Despite spending day after day solving fiendish intellectual challenges, developers are simple childlike creatures. Give them some building blocks and space to create, and they will build wonderful things. Platform as a Service (PaaS) is that space.
PaaS offerings occasionally hit the news, such as when Google launched AppEngine, RedHat launched OpenShift, and Salesforce.com bought Heroku. If you are not a developer, it's easy to dismiss PaaS as a niche market. It's hard to believe that PaaS, and the developers that use it, will become crucial to technology projects. Is PaaS the future? Or a model that is no longer relevant in today's cloud computing world?
New world projects need developers and PMs
When the transformation of software-defined networking (SDN) is complete, the whole technology stack of network, operating system, and application will be controlled by developers. Technology projects can deliver new software without ever going near a network administrator, database administrator, or any other kind of administrator. Developers throw in buckets of ready-made applications and sew them together with custom code.

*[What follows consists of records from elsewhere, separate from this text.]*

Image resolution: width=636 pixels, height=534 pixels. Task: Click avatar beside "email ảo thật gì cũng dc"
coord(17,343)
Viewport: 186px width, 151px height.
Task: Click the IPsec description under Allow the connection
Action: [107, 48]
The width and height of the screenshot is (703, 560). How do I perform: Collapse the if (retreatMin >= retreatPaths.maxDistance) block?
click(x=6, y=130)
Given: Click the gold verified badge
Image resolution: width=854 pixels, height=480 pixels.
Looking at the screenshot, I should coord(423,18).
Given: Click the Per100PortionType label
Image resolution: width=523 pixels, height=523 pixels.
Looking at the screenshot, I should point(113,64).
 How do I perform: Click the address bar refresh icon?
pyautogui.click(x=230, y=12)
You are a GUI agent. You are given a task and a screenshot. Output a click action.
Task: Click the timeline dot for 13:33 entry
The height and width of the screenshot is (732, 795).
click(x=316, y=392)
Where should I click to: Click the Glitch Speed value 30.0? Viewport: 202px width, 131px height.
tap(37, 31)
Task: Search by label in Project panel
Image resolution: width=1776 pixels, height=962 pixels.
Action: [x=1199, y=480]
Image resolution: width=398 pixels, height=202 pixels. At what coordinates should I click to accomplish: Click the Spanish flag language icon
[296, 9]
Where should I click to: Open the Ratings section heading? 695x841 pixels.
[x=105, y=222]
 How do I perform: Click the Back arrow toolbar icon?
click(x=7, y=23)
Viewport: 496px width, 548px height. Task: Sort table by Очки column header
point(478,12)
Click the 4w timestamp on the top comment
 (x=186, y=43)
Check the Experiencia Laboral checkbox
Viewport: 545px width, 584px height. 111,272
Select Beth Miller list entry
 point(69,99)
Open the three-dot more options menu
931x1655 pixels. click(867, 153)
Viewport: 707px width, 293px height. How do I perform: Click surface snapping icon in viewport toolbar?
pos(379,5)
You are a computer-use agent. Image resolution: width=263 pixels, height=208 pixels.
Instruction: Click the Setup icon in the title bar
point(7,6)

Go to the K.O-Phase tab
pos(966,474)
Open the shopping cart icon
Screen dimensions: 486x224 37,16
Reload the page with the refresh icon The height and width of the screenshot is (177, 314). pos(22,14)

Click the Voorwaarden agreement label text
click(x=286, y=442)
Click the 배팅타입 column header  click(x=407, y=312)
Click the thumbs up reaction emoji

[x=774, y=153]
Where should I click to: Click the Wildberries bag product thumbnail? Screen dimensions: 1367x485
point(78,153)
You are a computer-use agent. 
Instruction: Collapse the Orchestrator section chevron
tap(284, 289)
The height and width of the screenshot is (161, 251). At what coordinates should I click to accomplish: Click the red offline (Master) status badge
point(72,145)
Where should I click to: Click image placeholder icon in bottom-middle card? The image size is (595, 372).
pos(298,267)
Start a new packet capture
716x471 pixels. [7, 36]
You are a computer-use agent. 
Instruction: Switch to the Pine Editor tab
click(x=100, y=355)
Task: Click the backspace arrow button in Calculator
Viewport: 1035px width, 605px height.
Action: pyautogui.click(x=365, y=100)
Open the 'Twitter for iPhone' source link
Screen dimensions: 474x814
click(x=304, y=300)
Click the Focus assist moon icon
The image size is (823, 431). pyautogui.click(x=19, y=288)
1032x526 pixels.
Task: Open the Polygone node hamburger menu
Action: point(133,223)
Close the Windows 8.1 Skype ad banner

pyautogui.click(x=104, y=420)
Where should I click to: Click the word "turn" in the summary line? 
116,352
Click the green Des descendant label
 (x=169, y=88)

The only other type of employee required for these new world projects is the project manager (PM). An organization still needs someone to handle time, money, and resources. The PM acts as the middle man: the business shouts at the PM, and the PM herds the developers.
The history of PaaS
Today's developers are nothing like programmers of the last century. In the past it was brutally hard to make programs deliver value. Programmers lived on pizza and coffee, while their atrophied arms hammered away at keyboards -- only occasionally would they venture from their cubicles and expose their pasty skin to the outside world. And what did we get from their suffering? What came out of those decades of painfully slow toil? We got the world of PaaS.
In the new world of PaaS, huge software libraries of applications are packaged and ready to deploy. Automated tools grease the development lifecycle. Programmers are no longer programmers -- they are developers, who can code, test, and deploy an upgrade in hours, create complex prototypes in a day, sprint to business delivery in a week, and still retain the skill of interacting with humans.
The old computer technology stack
The technology stack of cloud computing -- Infrastructure as a Service (IaaS), PaaS, and Software as a Service (SaaS) -- are roughly aligned with the three abstraction layers in a computer network. These layers accumulated from the sediment of many decades of IT achievements, long before cloud computing came along.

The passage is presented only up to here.